A Swiss court has rejected an appeal by the Vatican’s bank asking it not to disclose information from one of its Swiss bank accounts that is suspected for being used for fraud, reports say.
A Swiss court has rejected an appeal by the Vatican’s bank asking the court not to disclose information from one of its Swiss bank accounts that is suspected of being used for fraud, media reports said.
The Swiss federal criminal court has approved the transfer of bank information sought by prosecutors in Italy from the account held by the Vatican bank in a decision that was made on 2 December last year. The official name of the Vatican bank is The Institute for Religious Works.
The Swiss court declined to comment on the matter to this publication or confirm details of media reports.
The Vatican bank said: "Already in 2014, all information related to the investigation in question have been submitted to the competent Vatican authorities who have in turn liaised with their Italian counterparties.
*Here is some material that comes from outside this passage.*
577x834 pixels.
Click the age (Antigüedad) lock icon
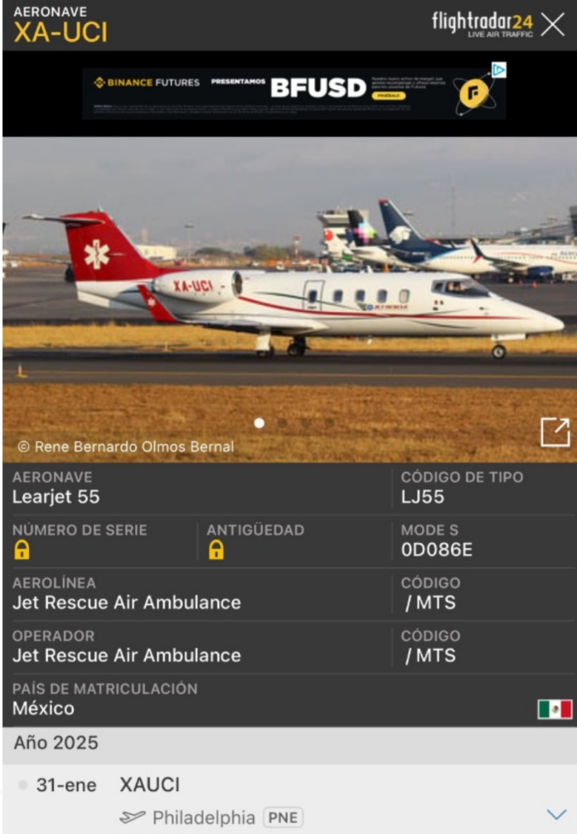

In accordance with the judicial and supervisory authorities of the Vatican (Vatican financial supervisor “AIF” and the Vatican prosecutor, the Promotor of Justice), the IOR re-confirms its dedication to full transparency and its will to cooperate with [Swiss] and Italian authorities whenever justified.”
(To see a previous report on the Vatican issue, click here.)
A report said that Italian prosecutors suspect the account was used by third parties in 2007 and 2008 to launder as donations funds from the sale of a company.
The IOR had sought to invoke the Vatican’s sovereign immunity. The Swiss court did accept the principle of proportionality to prevent information not pertinent to the investigation being transferred.
Last December, it was reported that the Vatican’s top prosecutor had frozen €16 million ($18.1 million) in bank accounts, owned by two former Vatican bank managers and a lawyer, as part of an investigation into the sale of Vatican-owned real estate in the 2000s.